Intervention de Jean-François Beynel

Réunion du jeudi 30 janvier 2020 à 15h00
Commission d'enquête sur les obstacles à l'indépendance du pouvoir judiciaire

Jean-François Beynel, chef de l'inspection générale de la justice :

En effet. Le directeur des services judiciaires serait en mesure de vous donner la statistique précise car toutes les déclarations d'intérêt qui lui sont remises sous pli cacheté. Si, au sein d'une cour d'appel, des déclarations n'étaient pas transmises, ou dans des proportions anormalement faibles, la direction des services judiciaires serait amenée à réagir. Quoi qu'il en soit, dans ma cour d'appel, tout le monde avait transmis sa déclaration en respectant le délai imparti, et je peux témoigner de l'efficacité du système, qui se mesure à plusieurs titres.

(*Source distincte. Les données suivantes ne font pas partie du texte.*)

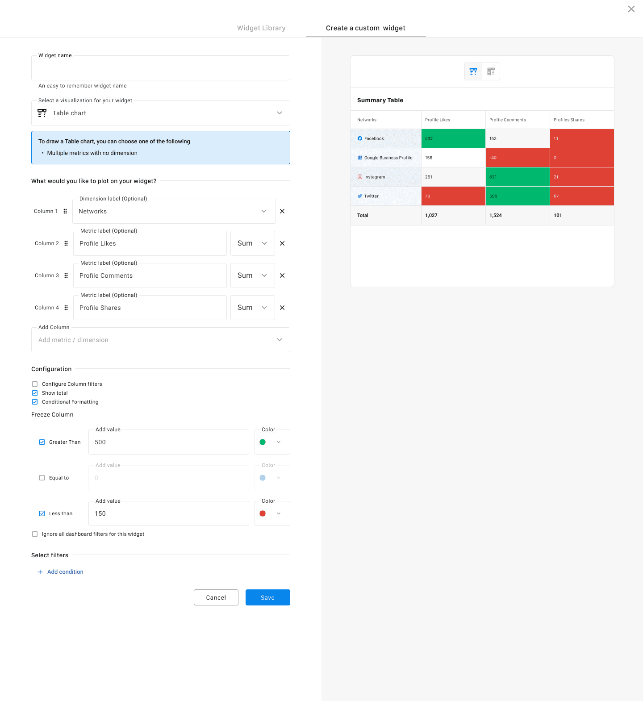
Task: Click the Add condition link
Action: tap(65, 572)
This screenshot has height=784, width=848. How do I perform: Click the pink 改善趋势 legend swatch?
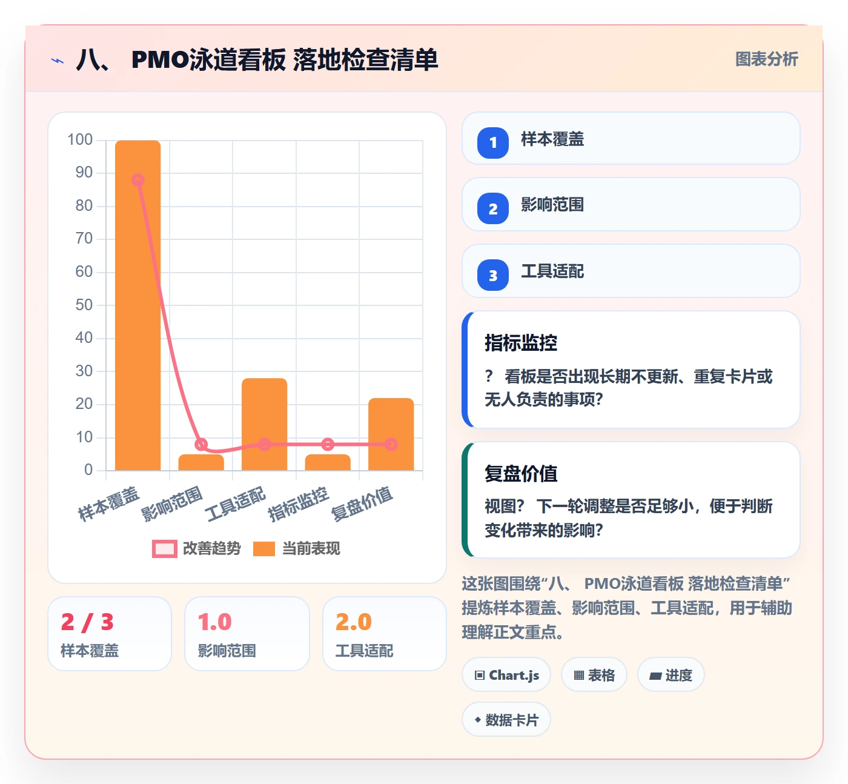pos(165,548)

Tous les magistrats ont fait une déclaration d'intérêts – moi le premier, auprès du premier président de la Cour de cassation. La loi et le texte réglementaire prévoient que la déclaration s'accompagne d'un entretien avec le premier président de la juridiction. J'ai conçu cet entretien comme une vraie discussion, en trois temps.

Le premier temps portait sur la nature de la déclaration d'intérêts, et comportait la lecture de l'article 7-1 de l'ordonnance portant loi organique, qui la définit. C'est un texte moderne et puissant, qui a retenu la définition la plus large du conflit d'intérêts : tous les comportements, dispositions et attitudes qui constituent en eux-mêmes un conflit d'intérêts ou qui sont susceptibles d'en paraître un aux yeux d'un observateur de bonne foi. Il s'agit donc non seulement des liens directs – par exemple si le juge est le conjoint de l'avocat qui plaide – mais aussi de comportements pouvant laisser paraître qu'il existe un conflit d'intérêts. Lors de l'entretien, mes collègues ont découvert la portée de cette notion très large.

La discussion ainsi engagée, je demandais à mon interlocuteur quelles difficultés particulières il pouvait rencontrer, pour examiner le moyen de les résoudre.

Dans un troisième temps, je recevais la fameuse déclaration d'intérêts. Sans être une révolution, cette démarche a permis à l'ensemble des magistrats de s'interroger et de se repositionner face à d'éventuels conflits d'intérêts. Elle a donc été relativement efficace.

La déclaration d'intérêts permet à la hiérarchie de prendre les dispositions nécessaires : il est possible d'être en conflit d'intérêts, tout en étant un excellent magistrat. Lorsque j'étais jeune auditeur de justice et stagiaire au parquet – cela remonte à quelques années –, j'ai vu arriver dans la salle d'audience un coiffeur de ma ville natale chez qui j'allais. J'ai immédiatement informé mon maître de stage de mon souhait de ne pas travailler sur ce dossier, afin que nul ne puisse penser que mes réquisitions avaient été influencées par le fait que je connaissais cette personne.

Pour répondre à votre question, je pense donc que la déclaration d'intérêts, qui a permis à la hiérarchie de réorganiser le service en fonction des difficultés identifiées, a été très bénéfique.

Le fait qu'elle soit actée la rend très efficace : des présidents de cours qui s'interrogent sur la faute éventuelle commise par un magistrat peuvent en effet s'y reporter pour confronter les faits à la déclaration.

Par ailleurs, le formulaire me semble couvrir l'ensemble des questions que l'on peut se poser sur un magistrat de l'ordre judiciaire : les éventuels conflits d'intérêts avec les activités de son conjoint ou les intérêts associatifs, personnels et financiers du magistrat. Le champ que couvrent les questions du formulaire est très large.